Rototom Sunsplash Reggae Festival

Sogni

Sogno di parenti ed ansia

01.17.07 | No Comments |

Sono all’ interno di un locale pubblico dalle tonalità nere cupe, in piedi davanti ad un tavolino per 2 con il ripiano in marmo nero zuccherato che si frappone tra la mia presenza e quella di mio padre seduto dall’ altra parte.

Con la coda dell’ occhio sulla destra vedo la luce bianca dell’ esterno che filtra da una portafinestra: la luce è di quelle impolverate, l’ ambiente però mi incute quiete.

Non vola una mosca ed ad un tratto ecco che mio padre comincia:

“Ma li hai tutti in rubrica, sono li: non puoi non accorgertene. Quando vuoi basta che fai uno squillo o li vai a trovare”

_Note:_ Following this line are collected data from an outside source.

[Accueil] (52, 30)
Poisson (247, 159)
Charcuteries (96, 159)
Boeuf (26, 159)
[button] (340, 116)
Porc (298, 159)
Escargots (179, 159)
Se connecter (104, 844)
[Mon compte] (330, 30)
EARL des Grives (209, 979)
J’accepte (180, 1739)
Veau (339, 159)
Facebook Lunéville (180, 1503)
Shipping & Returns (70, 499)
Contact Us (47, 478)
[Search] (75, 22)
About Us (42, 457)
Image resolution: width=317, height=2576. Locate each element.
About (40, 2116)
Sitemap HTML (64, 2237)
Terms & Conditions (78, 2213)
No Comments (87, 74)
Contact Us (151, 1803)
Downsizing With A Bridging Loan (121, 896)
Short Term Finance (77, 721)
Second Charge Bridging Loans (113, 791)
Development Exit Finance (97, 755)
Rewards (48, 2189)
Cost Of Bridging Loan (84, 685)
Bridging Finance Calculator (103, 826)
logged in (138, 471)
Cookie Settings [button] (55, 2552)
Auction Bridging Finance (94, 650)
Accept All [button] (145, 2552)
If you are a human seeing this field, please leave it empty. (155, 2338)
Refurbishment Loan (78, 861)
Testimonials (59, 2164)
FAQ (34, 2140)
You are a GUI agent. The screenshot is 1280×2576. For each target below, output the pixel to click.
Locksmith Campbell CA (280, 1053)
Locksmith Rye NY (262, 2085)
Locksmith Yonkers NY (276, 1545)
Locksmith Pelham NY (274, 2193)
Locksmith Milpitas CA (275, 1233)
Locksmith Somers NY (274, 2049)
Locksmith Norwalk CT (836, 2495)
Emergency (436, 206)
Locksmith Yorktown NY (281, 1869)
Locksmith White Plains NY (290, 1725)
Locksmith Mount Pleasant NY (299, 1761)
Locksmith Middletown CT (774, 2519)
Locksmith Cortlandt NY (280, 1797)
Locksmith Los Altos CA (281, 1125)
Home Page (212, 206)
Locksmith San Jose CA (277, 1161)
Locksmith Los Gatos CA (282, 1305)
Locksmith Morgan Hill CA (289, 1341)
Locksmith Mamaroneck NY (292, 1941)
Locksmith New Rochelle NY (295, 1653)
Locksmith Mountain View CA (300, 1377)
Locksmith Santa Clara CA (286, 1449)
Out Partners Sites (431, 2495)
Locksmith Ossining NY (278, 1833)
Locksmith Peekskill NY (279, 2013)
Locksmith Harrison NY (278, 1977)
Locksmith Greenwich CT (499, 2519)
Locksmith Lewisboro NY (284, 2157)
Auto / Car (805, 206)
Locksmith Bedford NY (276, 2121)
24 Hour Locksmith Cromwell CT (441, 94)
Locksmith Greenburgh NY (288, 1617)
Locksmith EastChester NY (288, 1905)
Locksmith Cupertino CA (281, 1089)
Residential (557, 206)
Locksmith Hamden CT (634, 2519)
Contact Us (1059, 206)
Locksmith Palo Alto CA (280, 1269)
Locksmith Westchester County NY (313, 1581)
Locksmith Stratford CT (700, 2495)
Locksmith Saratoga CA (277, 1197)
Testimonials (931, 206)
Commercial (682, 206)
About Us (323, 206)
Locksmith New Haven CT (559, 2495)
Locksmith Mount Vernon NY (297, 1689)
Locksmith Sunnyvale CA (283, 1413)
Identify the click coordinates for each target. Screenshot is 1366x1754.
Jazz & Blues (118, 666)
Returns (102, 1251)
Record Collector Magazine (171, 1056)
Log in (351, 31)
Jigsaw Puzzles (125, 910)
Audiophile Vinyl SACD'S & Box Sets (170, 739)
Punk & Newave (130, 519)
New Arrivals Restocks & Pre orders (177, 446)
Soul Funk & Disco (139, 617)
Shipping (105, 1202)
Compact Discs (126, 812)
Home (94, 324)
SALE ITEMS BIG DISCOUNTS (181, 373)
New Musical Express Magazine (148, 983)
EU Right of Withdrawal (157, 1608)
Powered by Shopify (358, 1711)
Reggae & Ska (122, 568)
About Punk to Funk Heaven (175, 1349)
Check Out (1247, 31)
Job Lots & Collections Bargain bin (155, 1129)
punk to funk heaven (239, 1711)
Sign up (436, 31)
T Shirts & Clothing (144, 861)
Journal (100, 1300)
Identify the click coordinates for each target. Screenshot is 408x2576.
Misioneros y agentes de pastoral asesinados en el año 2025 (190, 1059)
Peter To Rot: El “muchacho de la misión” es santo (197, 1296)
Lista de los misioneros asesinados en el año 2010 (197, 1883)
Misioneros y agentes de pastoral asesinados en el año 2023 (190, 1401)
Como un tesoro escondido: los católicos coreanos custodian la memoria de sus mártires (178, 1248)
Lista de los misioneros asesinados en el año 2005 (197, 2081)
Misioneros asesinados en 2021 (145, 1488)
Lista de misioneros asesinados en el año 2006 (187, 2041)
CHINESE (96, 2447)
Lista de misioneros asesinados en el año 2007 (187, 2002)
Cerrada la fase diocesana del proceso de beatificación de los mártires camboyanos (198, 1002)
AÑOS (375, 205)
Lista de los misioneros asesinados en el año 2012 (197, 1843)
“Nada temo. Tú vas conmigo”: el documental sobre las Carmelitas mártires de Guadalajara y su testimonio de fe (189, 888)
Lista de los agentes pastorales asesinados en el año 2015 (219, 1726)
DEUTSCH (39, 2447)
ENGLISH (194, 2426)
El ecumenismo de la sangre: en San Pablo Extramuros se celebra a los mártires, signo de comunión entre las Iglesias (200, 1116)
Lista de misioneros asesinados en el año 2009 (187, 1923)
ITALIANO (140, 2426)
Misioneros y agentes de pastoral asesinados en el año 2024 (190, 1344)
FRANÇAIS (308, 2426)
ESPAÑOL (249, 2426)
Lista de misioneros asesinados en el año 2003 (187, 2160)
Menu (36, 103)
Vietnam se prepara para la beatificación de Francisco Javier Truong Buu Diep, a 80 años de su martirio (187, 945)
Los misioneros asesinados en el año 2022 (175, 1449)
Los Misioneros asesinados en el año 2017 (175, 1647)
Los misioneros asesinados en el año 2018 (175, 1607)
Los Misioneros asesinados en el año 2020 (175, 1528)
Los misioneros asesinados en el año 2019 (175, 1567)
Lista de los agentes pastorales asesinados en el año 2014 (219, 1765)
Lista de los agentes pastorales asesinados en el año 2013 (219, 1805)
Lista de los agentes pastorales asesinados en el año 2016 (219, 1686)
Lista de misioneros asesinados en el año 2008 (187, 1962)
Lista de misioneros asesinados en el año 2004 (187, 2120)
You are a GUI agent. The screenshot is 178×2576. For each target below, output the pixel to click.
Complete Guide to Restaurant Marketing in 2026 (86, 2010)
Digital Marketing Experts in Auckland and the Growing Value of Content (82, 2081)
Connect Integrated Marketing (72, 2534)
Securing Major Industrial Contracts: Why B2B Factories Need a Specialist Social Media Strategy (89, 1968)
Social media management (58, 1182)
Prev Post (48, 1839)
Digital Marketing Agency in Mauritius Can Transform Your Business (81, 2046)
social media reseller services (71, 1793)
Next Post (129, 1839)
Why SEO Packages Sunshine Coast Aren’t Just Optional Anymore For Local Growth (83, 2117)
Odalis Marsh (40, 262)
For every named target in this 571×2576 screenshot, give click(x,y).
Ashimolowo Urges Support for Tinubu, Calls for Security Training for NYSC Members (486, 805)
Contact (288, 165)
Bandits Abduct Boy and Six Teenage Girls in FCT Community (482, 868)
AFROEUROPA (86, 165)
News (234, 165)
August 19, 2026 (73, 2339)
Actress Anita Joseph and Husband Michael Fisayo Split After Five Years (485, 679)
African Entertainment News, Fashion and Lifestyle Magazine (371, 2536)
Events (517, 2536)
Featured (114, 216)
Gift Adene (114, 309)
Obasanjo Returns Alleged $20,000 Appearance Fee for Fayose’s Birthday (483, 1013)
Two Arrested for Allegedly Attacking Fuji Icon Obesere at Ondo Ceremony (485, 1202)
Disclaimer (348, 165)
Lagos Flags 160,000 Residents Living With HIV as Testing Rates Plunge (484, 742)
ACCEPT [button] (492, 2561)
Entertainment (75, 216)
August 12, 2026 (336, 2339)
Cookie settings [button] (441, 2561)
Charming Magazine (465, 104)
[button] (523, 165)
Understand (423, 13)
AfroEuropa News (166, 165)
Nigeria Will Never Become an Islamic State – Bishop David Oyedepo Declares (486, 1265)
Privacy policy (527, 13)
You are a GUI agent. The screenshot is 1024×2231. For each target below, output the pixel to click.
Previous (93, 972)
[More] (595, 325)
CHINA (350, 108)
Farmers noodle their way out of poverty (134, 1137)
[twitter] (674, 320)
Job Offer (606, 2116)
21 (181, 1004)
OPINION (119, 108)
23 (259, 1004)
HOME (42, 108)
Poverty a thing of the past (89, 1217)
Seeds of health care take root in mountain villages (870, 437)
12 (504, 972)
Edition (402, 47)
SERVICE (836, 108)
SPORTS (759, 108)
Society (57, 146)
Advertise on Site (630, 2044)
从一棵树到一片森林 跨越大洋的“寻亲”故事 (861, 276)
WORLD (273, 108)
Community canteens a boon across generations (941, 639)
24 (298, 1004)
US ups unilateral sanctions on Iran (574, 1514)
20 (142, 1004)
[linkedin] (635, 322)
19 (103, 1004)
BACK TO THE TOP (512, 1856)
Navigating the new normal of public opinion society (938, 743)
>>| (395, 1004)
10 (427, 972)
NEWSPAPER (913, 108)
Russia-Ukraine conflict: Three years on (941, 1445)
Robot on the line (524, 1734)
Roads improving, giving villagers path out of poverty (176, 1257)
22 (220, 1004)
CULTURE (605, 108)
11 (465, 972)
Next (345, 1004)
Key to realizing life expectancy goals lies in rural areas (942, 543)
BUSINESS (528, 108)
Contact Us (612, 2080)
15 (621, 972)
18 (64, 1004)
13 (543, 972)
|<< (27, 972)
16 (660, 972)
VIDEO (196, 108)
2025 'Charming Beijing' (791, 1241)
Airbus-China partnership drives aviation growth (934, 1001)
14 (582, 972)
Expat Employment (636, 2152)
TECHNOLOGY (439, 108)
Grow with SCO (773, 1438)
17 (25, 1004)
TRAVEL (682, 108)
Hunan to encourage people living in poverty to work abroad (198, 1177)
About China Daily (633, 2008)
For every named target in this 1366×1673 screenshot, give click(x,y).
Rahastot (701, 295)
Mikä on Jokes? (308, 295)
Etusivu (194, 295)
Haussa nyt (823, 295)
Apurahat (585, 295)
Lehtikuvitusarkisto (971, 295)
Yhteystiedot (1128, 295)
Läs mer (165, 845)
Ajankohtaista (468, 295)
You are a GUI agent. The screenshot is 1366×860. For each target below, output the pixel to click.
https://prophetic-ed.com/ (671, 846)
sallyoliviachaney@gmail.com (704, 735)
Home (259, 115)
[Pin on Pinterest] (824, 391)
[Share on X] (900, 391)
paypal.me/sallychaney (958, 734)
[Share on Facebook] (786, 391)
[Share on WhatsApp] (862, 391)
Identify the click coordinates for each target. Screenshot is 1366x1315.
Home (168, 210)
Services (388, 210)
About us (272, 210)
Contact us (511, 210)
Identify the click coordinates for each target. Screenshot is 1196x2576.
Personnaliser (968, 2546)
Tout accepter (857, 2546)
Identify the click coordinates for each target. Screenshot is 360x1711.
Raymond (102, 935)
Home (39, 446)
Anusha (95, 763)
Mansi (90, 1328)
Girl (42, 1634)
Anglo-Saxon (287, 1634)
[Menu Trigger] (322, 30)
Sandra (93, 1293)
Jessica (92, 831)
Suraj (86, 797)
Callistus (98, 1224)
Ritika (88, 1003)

Io, per nulla arrabbiato per quanto detto, vedo sulla mia sinistra, forse su un altro tavolino, delle bottiglie smezzate, come quelle che rimangono il giorno dopo un festino o il primo dell’ anno a casa di amici, ma non ne bado e muovendomi la loro direzione capito alle spalle di un divanetto, un angolino del tutto appartato, di quelli che anche se si in un bar parli solo con le persone che hai accanto senza farti problemi del mondo circostante perchè ti trovi a tuo agio e riesci a parlare tranquillamente: mi accorgo che seduto di spalle c’è il cugino di mio padre, con giacca e cravatta, gambe accavallate e bracci destra lungo lo schienale; di fronte a lui suo padre, lo zio del mio che sembra starsene zitto come per pensare a che dire durante la conversazione con suo figlio.
Io prontamente metto la mano sopra la spalla del cugino di mio padre e lui si gira come pensando a chi sia che gli fa queesti scherzi, ma anche con quell’ aria serena di chi sa affrontare serenamente ogni situazione che gli si para davanti, in quello io saluto con un sorriso un po tirato in faccia, si quelli che di solito si chiamano “di circostanza”, saluto pure lo zio che si accorge della mia presenza ma io rimango, come dall’ inizio di questo flash notturno, fino dal momento in cui mio padre mi disse di avere la rubrica coi contatti dei parenti, con l’ ansia addosso… che aleggia tutta intorno a me.

Non arrivo a intuire la fonte di quest’ ansia: i parenti? mio padre? la presenza mia in un locale dalle ombre cupe? Chi lo sa: forse la prossima notte mi metterò a dialogare con Freud per chiedergli consiglio.